While thousands of teachers struggle to make ends meet, more than half the NEA’s 600-plus employees and officers earn salaries of six figures and up — wages paid by teachers who typically earn far less than half that much for more important work.
The American Association of Educators, by contrast, is designed for today’s more competitive, progressive schools. It offers teachers twice the liability coverage of the NEA policies, with fees that are less than a third of the union dues. Teachers can pay as they go, and may opt in or out any time. Money collected in excess of the cost of liability coverage pays for continuing education courses offered through major universities — open to members and nonmembers alike. None of the money goes to fund activism or political lobbyists.

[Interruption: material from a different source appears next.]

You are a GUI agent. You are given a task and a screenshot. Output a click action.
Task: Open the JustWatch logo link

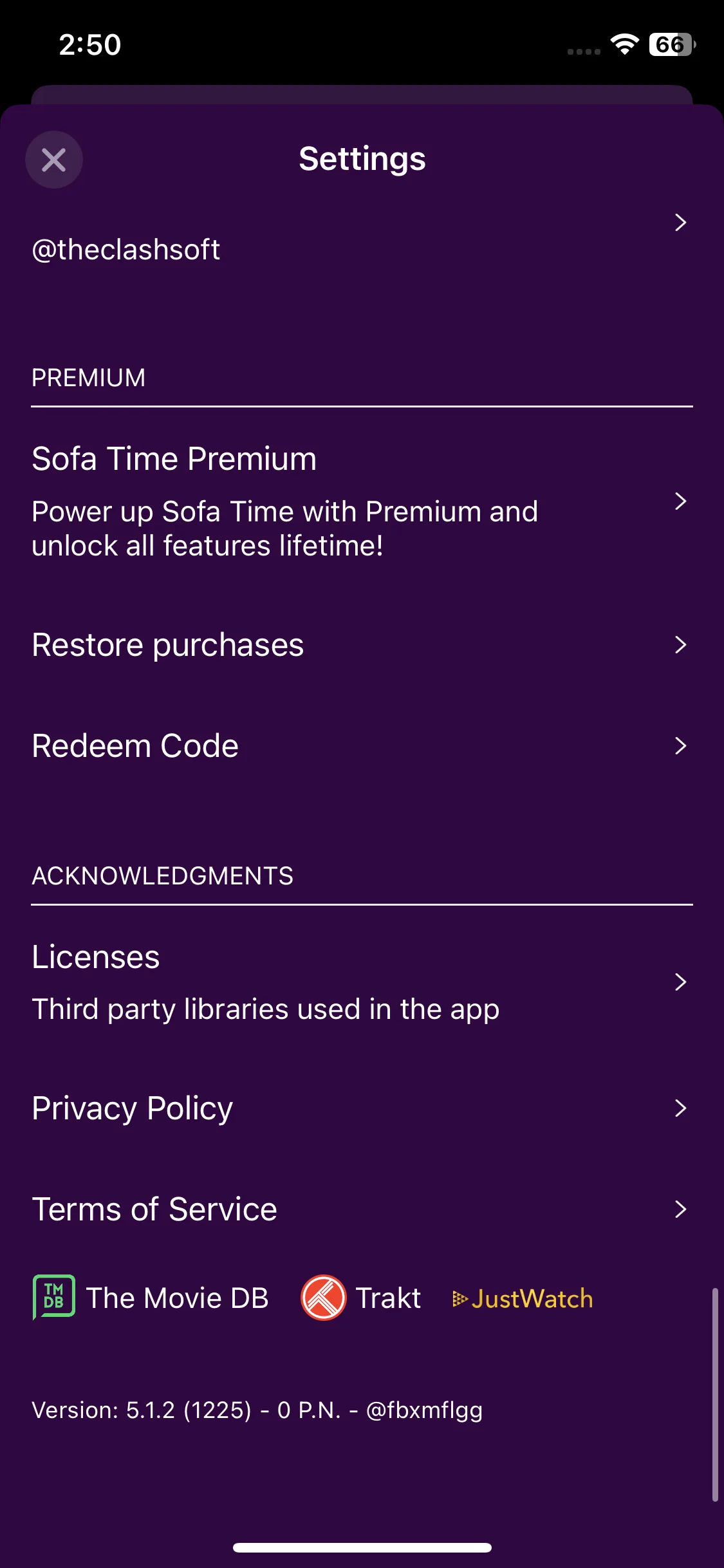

Colorado teachers have been choosing the Association of American Educators over the union in such numbers that the organization opened its own Colorado chapter last year, known as PACE — the Professional Association of Colorado Educators (www.coloradoteachers.org). Still, few teachers know about it. That’s because local NEA chapters have worked hard to prevent PACE representatives from distributing literature in schools or setting up tables at teacher orientation functions and benefit fairs. At one school in the Harrison School District of Colorado Springs, CEA representatives physically blocked a hallway to prevent teachers from reaching the PACE table.
The NEA is yesterday’s union, with no place in the cutting edge classroom. To usher in a new era, introduce teachers to the Association of American Educators and its local branch, PACE — a non-coercive association designed around modern educational needs. Young minds are too important for an outdated union to waste.